No caso dos dois cemitérios que foram alvo do estudo, quando eles foram construídos, estavam em local deserto, afastados do aglomerado urbano. "Os cemitérios não foram colocados dentro da cidade, foi a cidade que cresceu englobando esses territórios. No cemitério do Jaraguá, por exemplo, dados da prefeitura indicam que ele existe há 72 anos, mas eu encontrei túmulos datados de 1896, pertencentes à uma família inglesa que morava na cidade", conta a pesquisadora.

Florilda ressalta que a situação não seria tão grave se fosse abandonado o costume de colocar os caixões diretamente sobre o solo, um processo chamado numação, quando não se utiliza túmulos vedados no fundo. "Até 2009, os enterros no cemitério do Jaraguá eram feitos assim. Nos últimos três anos, a prática mudou, talvez por isso a contaminação desse local seja menor do que a verificada no São José, onde a numação ainda é realizada", alerta Florilda.

Durante as várias vezes em que visitou os cemitérios, Florilda observou ainda outras práticas questionáveis e poluentes. As árvores frondosas, como as amendoreiras, por exemplo, podem dar um ar tranquilizador e gótico ao local, mas são inadequadas, porque tem raízes profundas que abrem rachaduras no solo. Isso acelera ainda mais a contaminação do lençol freático, além de provocar danos na rede de esgoto.

Florilda observou também que os funcionários dos cemitérios não usam equipamentos de proteção individual. "Mais grave ainda é que os resíduos dos mortos são descartados como lixo comum, nos mesmos containeres que acumulam o lixo residêncial. Eu vi caixões, roupas dos defuntos e outros artigos jogados junto ao lixo das casas das proximidades", denuncia a pesquisadora.

A água em números

Um dos capítulos da dissertação de Florida Vieira é dedicado a demonstrar que a água potável não é tão abundante no planeta como se pensava há décadas. Na verdade, apenas 3% da água da Terra está disponível como água doce, e a maior parte fica nas calotas polares.

Para alertar como cuidar da água é fundamental para a manutenção da vida, a pesquisadora destaca que 65% das internações hospitalares no Brasil são provocadas por doenças relacionadas a água contaminada. Ainda segundo o estudo, se as cidades brasileiras tivessem saneamento e abastecimento de água adequados, a mortalidade infantil seria reduzida em 50%.

Recomendações

Diante dos resultados da pesquisa, Florilda sugere algumas medidas que precisam ser tomadas pelo poder público, para evitar que a contaminação do lençol freático se agrave ainda mais.

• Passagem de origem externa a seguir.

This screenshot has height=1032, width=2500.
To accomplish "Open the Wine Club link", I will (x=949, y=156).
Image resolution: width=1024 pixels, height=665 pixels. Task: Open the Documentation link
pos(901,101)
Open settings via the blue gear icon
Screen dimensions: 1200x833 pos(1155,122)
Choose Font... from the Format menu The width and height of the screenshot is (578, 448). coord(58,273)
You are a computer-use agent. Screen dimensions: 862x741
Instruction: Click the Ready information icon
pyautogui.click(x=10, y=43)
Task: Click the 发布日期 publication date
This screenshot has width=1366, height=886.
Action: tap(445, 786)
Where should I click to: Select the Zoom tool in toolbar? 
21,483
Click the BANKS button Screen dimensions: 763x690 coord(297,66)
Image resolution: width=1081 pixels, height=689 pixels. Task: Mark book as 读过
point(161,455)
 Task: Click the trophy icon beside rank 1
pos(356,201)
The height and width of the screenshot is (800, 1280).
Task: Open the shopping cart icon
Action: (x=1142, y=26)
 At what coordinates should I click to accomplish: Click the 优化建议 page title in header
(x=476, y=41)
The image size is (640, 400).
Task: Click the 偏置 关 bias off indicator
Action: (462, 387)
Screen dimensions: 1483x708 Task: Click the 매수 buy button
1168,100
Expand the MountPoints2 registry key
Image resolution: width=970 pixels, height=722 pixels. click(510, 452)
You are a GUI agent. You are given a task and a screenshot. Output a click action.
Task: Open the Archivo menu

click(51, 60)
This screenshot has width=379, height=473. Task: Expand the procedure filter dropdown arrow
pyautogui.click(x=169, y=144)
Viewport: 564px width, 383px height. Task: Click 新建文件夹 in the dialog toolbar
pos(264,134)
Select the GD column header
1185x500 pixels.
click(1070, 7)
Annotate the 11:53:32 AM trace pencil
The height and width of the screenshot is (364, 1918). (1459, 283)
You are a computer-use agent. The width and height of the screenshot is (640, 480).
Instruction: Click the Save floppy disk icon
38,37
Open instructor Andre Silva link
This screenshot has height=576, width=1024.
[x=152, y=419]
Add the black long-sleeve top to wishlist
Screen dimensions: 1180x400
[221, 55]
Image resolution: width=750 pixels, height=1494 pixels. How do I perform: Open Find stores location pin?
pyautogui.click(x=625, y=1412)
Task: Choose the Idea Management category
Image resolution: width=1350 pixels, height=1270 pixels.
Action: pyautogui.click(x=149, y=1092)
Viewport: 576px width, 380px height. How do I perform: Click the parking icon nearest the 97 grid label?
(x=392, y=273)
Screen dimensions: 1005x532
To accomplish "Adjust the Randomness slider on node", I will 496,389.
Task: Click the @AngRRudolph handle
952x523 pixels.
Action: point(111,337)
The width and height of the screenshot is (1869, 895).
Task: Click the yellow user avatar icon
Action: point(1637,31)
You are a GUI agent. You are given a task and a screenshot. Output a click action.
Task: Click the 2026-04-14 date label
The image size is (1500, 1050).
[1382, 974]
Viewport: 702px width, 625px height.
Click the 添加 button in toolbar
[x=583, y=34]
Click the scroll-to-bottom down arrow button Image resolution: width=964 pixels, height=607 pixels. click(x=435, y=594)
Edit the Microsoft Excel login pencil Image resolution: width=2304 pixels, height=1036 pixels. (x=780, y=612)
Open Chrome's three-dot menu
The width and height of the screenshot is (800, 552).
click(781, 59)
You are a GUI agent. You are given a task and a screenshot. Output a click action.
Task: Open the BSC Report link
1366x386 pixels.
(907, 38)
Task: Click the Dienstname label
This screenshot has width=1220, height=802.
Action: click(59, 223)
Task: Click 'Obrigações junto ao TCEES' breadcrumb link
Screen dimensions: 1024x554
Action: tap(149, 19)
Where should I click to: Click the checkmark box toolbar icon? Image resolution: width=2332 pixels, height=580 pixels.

Uma delas é a substituição da prática de numação nos cemitérios municipais, ou seja, ao invés de colocar os caixões direto sobre o solo, é preciso construir túmulos vedados, impedindo o vazamento de necrochorume.

A pesquisadora também considera que o monitoramento dos poços dos cemitérios deve ser permanente. Outra sugestão a médio e longo prazo é programar a desativação dos atuais cemitérios públicos que estão em áreas muito habitadas e a construção de novos, que atendam às normas ambientais.